Building a Data Culture

Its a hot topic with posts from Harvard Business Review, Forbes, CIO, McKinsey and others.
There tends to be a focus on just the people side of creating a data culture, without recognizing that the end goal is to make better decisions faster. For that you must consider the whole. If the other components are not in place then the enterprises efforts to create a data culture will not succeed.

What happens when one of the ingredients is missing?
Knowledge Constrained
If the effort is knowledge constrained then there are likely to be a number of symptoms.
Wont know what questions to ask or how to ask them
Analytics will be in a small team of experts (who might have some great questions, but wont have the front line experience to solve many of the problems)
Insights and improvements will be capacity constrained by the size of the expert team, if one exists.
Process Constrained
The likely symptoms when it is process constrained are:
Inconsistency: done differently every time
No Standards: root cause of inconsistency
Continued reinvention of wheel
Limited knowledge sharing, maybe some socialised knowledge sharing, but no formal methods..
Need methods and guidance to help people get value from the data quicker
Technology Constrained
This is where many assume they are.

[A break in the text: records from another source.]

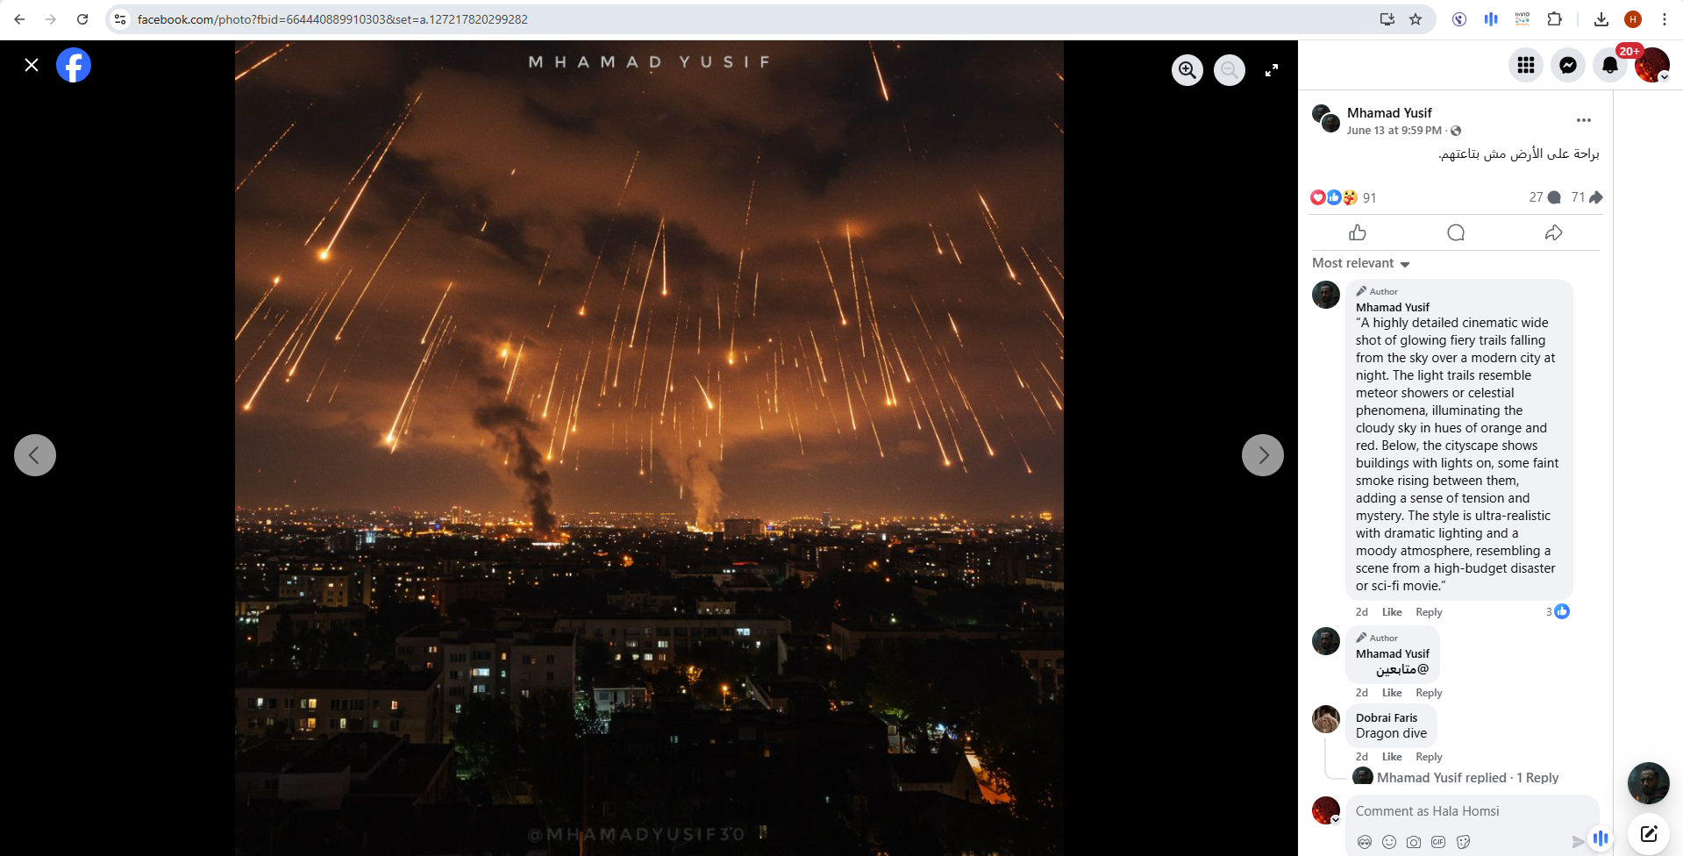Go to the next photo
The height and width of the screenshot is (856, 1683).
click(x=1262, y=455)
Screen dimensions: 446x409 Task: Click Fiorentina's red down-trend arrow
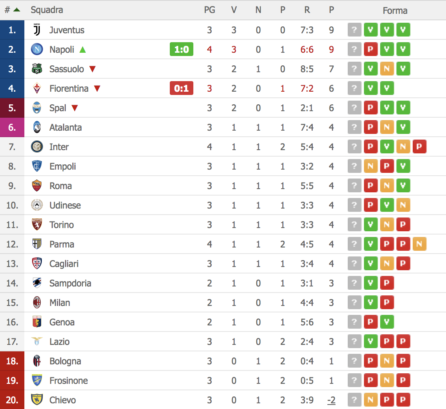click(97, 89)
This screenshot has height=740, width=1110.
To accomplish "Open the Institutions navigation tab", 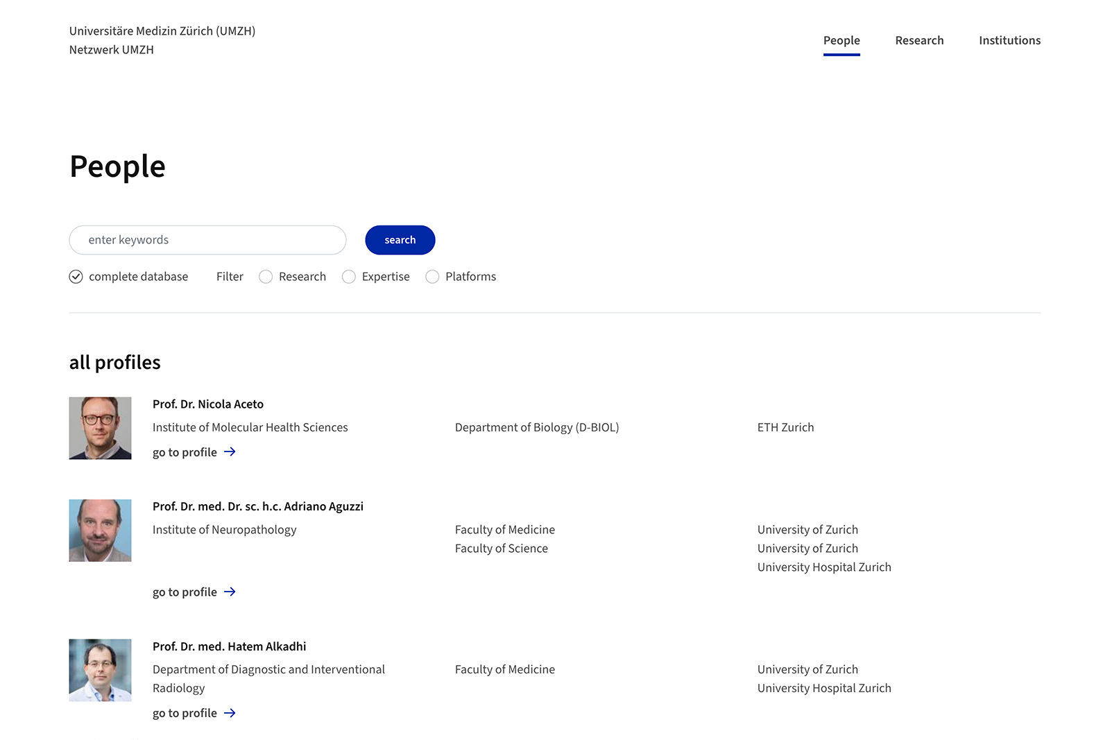I will tap(1009, 40).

All you need is a magic bullet and all your problems will be solved. So what are the symptoms?
Don’t have the best technology
Results in additional work to make use of the technology you have
Additional cost to configure the technology to get what you want
Use additional technologies and process steps
May lock you in to current technology for longer due to customisations
Not easy enough to deliver the results you want
Data Constrained
Symptoms of a data constrained effort are:
No data, bad data, or wrong data.
Significant data cleaning and adaption prior to use.
Slows analytic efforts. Increases cost.
More likely to fail.
More likely to have misleading or incorrect results.
Garbage In = Garbage Out
So each component needs to be in place. They don't have to be perfect, but do need to reasonably matched so that you get the results that you need.
The maturity of each of the components will be a topic for another day.